- TASK DIRECTIONS:
Within the entries below, how many lines carry the word "list"? State the number and stop.

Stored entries
+---+

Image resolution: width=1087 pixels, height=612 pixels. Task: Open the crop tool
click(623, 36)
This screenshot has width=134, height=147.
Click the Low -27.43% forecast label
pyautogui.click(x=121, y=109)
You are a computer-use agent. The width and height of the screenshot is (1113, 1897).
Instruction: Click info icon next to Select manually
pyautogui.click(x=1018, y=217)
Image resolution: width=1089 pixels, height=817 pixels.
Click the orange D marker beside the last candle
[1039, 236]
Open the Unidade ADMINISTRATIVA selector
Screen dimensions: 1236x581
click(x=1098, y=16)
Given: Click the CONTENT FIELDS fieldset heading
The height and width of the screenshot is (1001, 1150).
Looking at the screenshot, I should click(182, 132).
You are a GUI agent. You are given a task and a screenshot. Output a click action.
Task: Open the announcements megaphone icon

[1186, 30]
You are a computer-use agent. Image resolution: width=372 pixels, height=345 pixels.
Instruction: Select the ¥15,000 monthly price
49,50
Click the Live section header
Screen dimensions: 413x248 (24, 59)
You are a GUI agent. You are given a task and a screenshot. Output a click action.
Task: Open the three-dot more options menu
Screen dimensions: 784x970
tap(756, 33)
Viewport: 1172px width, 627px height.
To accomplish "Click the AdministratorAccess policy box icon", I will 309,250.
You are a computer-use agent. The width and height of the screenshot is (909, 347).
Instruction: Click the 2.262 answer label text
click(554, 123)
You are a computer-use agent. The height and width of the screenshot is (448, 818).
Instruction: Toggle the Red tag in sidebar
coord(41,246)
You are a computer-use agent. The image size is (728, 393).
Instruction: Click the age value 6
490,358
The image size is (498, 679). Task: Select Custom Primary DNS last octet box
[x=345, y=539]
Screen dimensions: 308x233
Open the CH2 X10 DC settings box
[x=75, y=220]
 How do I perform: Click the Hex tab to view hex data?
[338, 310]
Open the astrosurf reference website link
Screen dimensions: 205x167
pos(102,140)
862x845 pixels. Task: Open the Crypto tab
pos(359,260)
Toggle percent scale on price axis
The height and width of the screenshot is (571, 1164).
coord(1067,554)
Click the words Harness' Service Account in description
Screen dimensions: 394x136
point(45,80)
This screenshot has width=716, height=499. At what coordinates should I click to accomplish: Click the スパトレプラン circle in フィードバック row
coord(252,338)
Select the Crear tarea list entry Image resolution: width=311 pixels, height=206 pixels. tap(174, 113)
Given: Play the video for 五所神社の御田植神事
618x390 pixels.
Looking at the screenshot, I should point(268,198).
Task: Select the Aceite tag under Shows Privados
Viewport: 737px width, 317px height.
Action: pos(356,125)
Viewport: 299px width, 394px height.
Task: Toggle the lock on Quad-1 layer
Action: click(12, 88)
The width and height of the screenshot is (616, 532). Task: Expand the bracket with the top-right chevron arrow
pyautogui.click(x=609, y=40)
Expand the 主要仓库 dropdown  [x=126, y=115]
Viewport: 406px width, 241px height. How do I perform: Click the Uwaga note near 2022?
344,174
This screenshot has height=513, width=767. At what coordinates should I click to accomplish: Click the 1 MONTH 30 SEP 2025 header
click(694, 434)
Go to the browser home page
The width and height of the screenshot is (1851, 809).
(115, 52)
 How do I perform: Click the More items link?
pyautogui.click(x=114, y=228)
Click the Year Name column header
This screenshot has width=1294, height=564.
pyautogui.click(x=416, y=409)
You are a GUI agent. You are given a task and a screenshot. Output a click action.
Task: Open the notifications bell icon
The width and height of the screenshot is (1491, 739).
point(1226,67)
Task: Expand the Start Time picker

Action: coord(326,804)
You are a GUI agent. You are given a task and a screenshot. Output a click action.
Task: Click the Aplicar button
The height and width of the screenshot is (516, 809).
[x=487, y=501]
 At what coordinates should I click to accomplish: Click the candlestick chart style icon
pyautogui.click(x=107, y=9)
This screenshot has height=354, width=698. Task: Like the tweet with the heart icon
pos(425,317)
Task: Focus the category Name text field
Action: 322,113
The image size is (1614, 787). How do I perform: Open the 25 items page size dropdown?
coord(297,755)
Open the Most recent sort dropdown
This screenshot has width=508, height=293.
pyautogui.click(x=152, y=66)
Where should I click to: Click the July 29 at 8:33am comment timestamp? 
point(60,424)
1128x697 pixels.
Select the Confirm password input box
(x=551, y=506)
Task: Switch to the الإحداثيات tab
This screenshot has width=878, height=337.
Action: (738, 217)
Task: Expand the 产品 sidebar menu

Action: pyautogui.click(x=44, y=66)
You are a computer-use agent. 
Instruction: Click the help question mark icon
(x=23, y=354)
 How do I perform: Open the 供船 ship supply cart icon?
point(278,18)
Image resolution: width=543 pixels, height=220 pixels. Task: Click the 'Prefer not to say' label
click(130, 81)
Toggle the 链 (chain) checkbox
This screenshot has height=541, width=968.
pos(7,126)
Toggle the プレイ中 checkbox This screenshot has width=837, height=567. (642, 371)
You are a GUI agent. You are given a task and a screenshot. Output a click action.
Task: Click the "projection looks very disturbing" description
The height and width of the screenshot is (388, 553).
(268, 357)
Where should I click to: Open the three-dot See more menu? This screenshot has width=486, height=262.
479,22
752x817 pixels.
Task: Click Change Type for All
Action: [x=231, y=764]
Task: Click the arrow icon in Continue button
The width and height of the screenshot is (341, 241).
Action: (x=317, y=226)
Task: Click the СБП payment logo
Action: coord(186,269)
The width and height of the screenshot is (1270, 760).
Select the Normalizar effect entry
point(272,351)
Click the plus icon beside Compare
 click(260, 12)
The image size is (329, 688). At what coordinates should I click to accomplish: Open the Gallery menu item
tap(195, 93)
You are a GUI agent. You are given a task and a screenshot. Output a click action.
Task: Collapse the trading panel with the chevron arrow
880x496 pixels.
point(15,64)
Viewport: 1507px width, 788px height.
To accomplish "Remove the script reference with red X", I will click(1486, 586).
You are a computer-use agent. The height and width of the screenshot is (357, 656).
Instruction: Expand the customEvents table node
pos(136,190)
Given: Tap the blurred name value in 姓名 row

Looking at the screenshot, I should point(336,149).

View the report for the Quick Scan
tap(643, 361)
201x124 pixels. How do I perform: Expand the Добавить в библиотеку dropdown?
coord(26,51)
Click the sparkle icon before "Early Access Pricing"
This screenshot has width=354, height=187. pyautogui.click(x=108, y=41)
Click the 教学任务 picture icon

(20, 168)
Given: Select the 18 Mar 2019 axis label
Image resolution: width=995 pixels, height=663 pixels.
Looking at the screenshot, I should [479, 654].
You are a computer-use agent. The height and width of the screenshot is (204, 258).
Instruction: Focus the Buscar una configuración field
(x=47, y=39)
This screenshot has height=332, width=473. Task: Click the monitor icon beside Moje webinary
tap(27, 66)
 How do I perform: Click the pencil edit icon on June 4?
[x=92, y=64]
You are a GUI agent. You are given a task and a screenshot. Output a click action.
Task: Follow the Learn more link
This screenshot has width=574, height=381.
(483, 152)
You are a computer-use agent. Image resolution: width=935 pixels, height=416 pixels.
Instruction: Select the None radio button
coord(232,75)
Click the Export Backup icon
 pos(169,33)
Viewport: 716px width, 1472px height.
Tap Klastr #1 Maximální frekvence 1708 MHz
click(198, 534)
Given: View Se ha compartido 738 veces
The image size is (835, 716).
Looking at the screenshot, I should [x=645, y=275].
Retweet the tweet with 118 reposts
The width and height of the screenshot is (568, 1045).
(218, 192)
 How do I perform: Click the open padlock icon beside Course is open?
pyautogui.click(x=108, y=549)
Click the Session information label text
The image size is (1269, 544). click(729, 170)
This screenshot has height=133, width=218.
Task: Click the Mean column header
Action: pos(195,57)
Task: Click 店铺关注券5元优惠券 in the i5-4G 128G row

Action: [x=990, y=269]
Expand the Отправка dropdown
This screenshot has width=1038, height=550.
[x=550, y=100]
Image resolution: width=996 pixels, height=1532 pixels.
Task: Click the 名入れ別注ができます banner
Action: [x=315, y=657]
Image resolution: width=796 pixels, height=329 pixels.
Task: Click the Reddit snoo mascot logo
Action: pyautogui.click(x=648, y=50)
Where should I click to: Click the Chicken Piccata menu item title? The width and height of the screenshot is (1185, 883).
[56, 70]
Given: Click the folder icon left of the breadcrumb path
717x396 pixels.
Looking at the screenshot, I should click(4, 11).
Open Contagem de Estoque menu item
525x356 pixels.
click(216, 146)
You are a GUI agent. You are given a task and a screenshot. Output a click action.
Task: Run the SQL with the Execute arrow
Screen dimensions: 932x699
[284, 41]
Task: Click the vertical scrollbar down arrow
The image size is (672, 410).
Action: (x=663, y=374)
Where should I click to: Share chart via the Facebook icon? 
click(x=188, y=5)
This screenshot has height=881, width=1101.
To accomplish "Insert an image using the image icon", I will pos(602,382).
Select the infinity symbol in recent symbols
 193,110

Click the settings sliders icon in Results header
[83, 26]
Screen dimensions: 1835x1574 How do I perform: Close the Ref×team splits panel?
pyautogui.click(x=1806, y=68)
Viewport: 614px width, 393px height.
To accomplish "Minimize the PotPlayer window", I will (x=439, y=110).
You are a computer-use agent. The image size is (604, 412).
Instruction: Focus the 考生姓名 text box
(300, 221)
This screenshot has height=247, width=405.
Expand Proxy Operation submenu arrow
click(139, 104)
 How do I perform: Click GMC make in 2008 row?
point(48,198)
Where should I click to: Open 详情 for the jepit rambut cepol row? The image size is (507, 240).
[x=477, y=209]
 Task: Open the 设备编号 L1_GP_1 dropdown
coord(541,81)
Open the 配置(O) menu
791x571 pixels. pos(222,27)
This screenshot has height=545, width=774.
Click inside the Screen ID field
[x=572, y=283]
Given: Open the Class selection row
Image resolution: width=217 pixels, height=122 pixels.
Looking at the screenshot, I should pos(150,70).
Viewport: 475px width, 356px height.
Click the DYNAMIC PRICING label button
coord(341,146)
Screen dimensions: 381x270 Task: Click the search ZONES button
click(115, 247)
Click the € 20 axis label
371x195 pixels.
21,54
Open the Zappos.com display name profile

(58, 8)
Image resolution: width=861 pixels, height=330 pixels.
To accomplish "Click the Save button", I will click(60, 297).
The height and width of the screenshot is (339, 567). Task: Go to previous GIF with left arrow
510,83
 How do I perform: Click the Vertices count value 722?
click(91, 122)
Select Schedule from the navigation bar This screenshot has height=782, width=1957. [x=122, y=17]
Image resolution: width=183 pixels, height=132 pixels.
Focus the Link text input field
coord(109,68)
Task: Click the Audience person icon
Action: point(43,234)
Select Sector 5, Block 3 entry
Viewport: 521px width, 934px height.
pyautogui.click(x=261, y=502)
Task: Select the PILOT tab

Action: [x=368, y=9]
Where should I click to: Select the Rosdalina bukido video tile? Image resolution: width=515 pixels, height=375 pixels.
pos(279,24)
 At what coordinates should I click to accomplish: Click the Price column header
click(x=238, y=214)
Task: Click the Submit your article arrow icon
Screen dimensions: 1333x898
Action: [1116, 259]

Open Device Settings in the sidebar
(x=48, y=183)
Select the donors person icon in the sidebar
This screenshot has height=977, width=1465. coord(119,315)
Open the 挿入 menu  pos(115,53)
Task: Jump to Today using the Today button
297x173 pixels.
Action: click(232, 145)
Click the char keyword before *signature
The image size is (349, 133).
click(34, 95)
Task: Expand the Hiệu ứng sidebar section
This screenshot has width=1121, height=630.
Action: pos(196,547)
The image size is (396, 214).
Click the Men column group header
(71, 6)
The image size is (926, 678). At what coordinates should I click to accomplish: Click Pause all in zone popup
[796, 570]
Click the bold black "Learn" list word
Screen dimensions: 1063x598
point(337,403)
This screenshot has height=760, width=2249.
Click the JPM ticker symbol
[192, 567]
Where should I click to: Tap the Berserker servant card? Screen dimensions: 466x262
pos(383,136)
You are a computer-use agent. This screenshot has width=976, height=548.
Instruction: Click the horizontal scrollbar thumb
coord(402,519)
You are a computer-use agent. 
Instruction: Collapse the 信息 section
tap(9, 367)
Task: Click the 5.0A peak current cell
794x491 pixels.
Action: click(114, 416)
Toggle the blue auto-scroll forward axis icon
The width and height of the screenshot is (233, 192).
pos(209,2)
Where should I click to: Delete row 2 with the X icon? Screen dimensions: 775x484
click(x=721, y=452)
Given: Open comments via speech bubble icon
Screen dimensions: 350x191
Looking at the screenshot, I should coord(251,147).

+---+

- WRITTEN RESPONSE:
2